Alternatively, you might also find Extension:RegexBlock useful:
"RegexBlock is an extension that adds special page with the interface for blocking, viewing and unblocking user names and IP addresses using regular expressions."
There are risks involved in applying the solution in the accepted answer. The approach may damage your database! It incompletely removes users, doing nothing to preserve referential integrity, and will almost certainly cause display errors.
Here a much better solution is presented (a prerequisite is that you have installed the User merge extension):
I have a little awkward way to accomplish the bulk merge through a
work-around. Hope someone would find it useful! (Must have a little
string concatenation skills in spreadsheets; or one may use a python
or similar script; or use a text editor with bulk replacement
features)
Prepare a list of all SPAMuserIDs, store them in a spreadsheet or textfile. The list may be
prepared from the user creation logs. If you do have the
dB access, the Wiki_user table can be imported into a local list.
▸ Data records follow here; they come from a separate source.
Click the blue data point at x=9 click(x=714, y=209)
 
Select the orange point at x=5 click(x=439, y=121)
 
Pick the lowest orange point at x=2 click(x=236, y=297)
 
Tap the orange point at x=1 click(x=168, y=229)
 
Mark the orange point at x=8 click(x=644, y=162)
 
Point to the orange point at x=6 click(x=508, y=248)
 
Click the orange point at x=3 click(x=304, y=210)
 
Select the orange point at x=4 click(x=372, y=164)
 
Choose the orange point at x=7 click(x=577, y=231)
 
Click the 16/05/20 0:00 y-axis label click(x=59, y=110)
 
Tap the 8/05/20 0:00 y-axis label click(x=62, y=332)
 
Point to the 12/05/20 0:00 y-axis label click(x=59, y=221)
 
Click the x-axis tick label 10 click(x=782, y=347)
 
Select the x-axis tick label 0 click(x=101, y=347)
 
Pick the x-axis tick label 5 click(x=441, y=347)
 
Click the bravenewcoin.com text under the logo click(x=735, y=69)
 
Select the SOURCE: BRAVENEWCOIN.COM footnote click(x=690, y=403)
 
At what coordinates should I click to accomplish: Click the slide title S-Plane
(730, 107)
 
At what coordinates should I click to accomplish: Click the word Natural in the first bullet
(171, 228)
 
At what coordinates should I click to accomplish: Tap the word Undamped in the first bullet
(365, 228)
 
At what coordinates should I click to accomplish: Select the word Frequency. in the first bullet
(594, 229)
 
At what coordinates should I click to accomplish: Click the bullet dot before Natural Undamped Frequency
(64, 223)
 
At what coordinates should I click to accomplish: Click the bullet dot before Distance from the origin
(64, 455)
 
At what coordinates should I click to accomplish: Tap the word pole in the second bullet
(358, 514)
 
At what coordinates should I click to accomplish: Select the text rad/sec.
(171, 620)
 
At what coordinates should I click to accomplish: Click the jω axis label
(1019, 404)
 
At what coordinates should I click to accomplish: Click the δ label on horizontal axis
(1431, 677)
The post method used for submitting the Merge & Delete User form (by clicking the button) should be converted to a get method. This
will get us a long URL. See the second comment (by Matthew Simoneau)
dated 13/Jan/2009) at
http://www.mathworks.com/matlabcentral/newsreader/view_thread/242300
for the method.
The resulting URL string should be something like below:
http: //(Your Wiki domain)/Special:UserMerge?olduser=(OldUserNameHere)&newuser=(NewUserNameHere)&deleteuser=1&token=0d30d8b4033a9a523b9574ccf73abad8%2B\
Now, divide this URL into four sections:
A: http: //(Your Wiki domain)/Special:UserMerge?olduser=
B: (OldUserNameHere)
C: &newuser=(NewUserNameHere)&deleteuser=1
D: &token=0d30d8b4033a9a523b9574ccf73abad8%2B\
Now using a text editor or spreadsheet, prefix each spam userIDs with part A and Suffix each with Part C and D. Part C will include the
NewUser(which is a specially created single dummy userID). The Part D,
the Token string is a session-dependent token that will be changed per
user per session. So you will need to get a new token every time a new
session/batch of work is required.
With the above step, you should get a long list of URLs, each good to do a Merge&Delete operation for one user. We can now create a
simple HTML file, view it and use a batch downloader like DownThemAll
in Firefox.
Add two more pieces " Linktext" to each line at
beginning and end. Also add at top and at
bottom and save the file as (for eg:) userlist.html
Open the file in Firefox, use DownThemAll add-on and download all the files! Effectively, you are visiting the Merge&Delete page for
each user and clicking the button!
Although this might look a lengthy and tricky job at first, once you
follow this method, you can remove tens of thousands of users without
much manual efforts.
You can verify if the operation is going well by opening some of the
downloaded html files (or by looking through the recent changes in
another window).
One advantage is that it does not directly edit the
MySQL pages. Nor does it require direct database access.
I did a bit of rewriting to the quoted text, since the original text contains some flaws.